* ZU ERLEDIGENDE AUFGABEN:
a) Stimmen die folgenden Aussagen mit dem Textauszug überein? Antworte jeweils mit Ja oder Nein und zitiere die entscheidenden Worte des Textauszugs: (i) Mehr als die Hälfte der Befragten nennt Ablenkung als Problem. (ii) Rund 75% der Befragten hatten keinen Mentor. (iii) Zu wenig Zeit ist das am häufigsten genannte Problem.
b) Gib den Textauszug von „Die Teilnehmenden nutzen“ bis hinunter zu „teils unter 10%.“ erneut wieder und tausche dabei „Teilnehmenden“ gegen „Befragten“ aus.
c) Wie viel Prozent der Befragten nennen laut Textauszug ausdrücklich »Zu viel Druck« als Problem?

Probleme beim Bibellesen

Die Teilnehmenden nutzen ihre Bibel intensiv, haben aber gleichzeitig erhebliche Probleme mit dem Bibellesen, und zwar auch viel mehr als die Vergleichsgruppen: Sowohl bei den weniger bibelaffinen US practicing Christians als auch bei den Bibel-Engagierten liegen die Vergleichswerte zu diesen »Problemfragen« durchweg unter 20% bzw. 15% und teils unter 10%.

An erster Stelle der Problemliste rangiert, dass sie nicht alles verstehen (64%). Nicht nur Einzelfälle sind diejenigen, die nicht wissen, wo sie anfangen und wie sie das Gelesene anwenden sollen (jeweils rd. 20%). Dabei haben fast 10% niemanden, der ihnen hilft; rd. 75% hatten Mentoren, die ihnen das Bibellesen beigebracht haben – dies ist deutlich weniger als in den Vergleichsgruppen, in denen fast alle Befragten – meist mehrere – Mentoren hatten. Möglicherweise liegt in diesen Verständnisproblemen eine Ursache für das Gefühl der Verwirrung, das fast die Hälfte der Befragten beim Bibellesen kennen (s.o.). Verwirrtheit ist auch bei knapp 20% ein Merkmal des Glaubens.[17]

Weitere häufig genannte Probleme sind vor allem – wenig überraschend – Ablenkung (51%) und zu wenig Zeit (34%). Hier kommen Ablenkung und zeitliche Konkurrenz insbesondere durch die intensive Mediennutzung in den Sinn, aber auch das verbreitete Problem des Priorisierens. »Zu viel Druck« nennen explizit 10%, allerdings scheinen auch die anderen Problemfelder z.T. einen bestimmten Erwartungsdruck zu verraten.

* DATENSATZAUSZUG:
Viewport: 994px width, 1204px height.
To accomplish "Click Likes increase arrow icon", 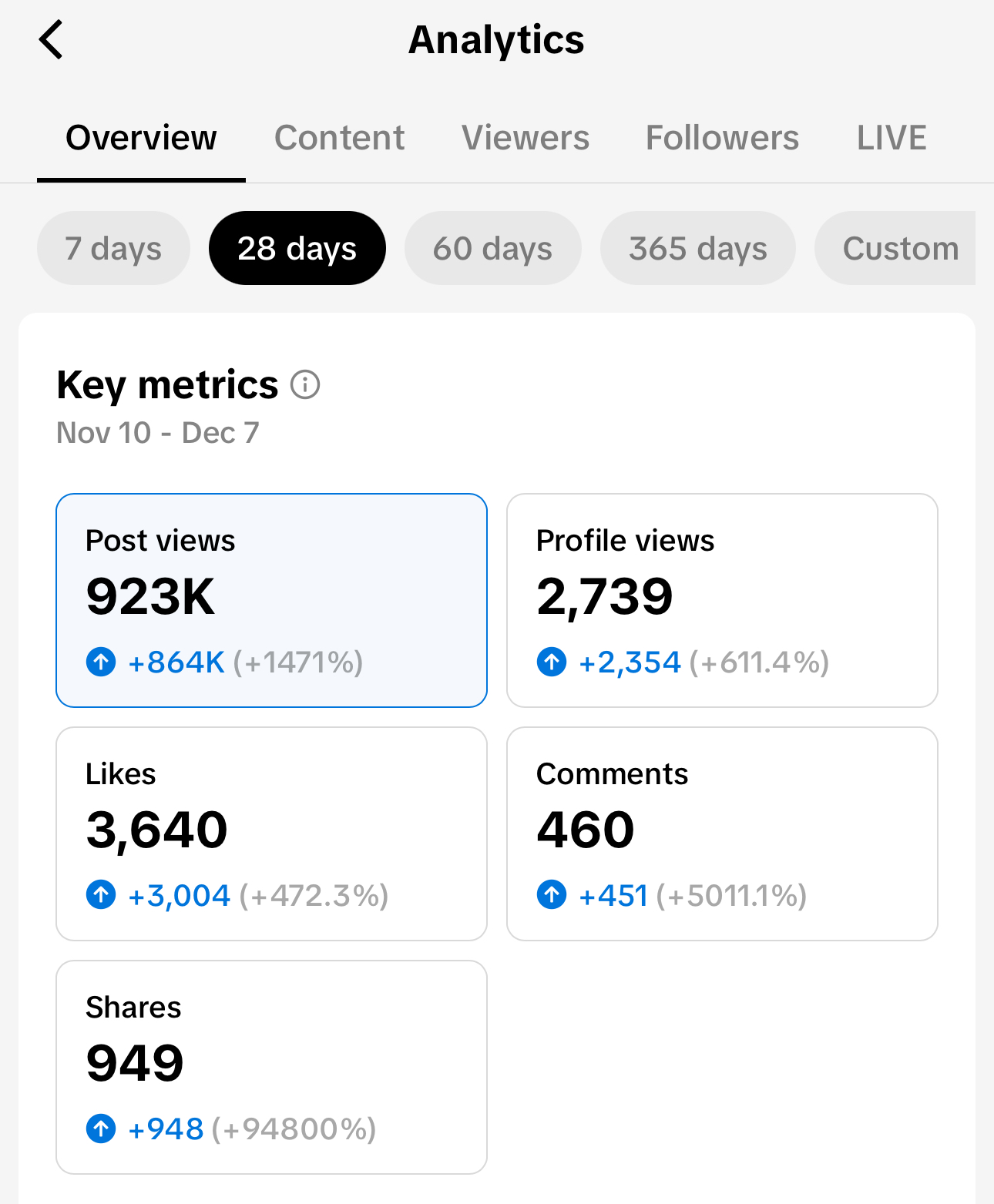I will point(101,895).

* RICHTIGE ANTWORTEN:
a)
(i) Ja: „Ablenkung (51%)“
(ii) Nein: „rd. 75% hatten Mentoren, die ihnen das Bibellesen beigebracht haben“
(iii) Nein: „An erster Stelle der Problemliste rangiert, dass sie nicht alles verstehen (64%)“

b)
Die Befragten nutzen ihre Bibel intensiv, haben aber gleichzeitig erhebliche Probleme mit dem Bibellesen, und zwar auch viel mehr als die Vergleichsgruppen: Sowohl bei den weniger bibelaffinen US practicing Christians als auch bei den Bibel-Engagierten liegen die Vergleichswerte zu diesen »Problemfragen« durchweg unter 20% bzw. 15% und teils unter 10%.

c) 10%.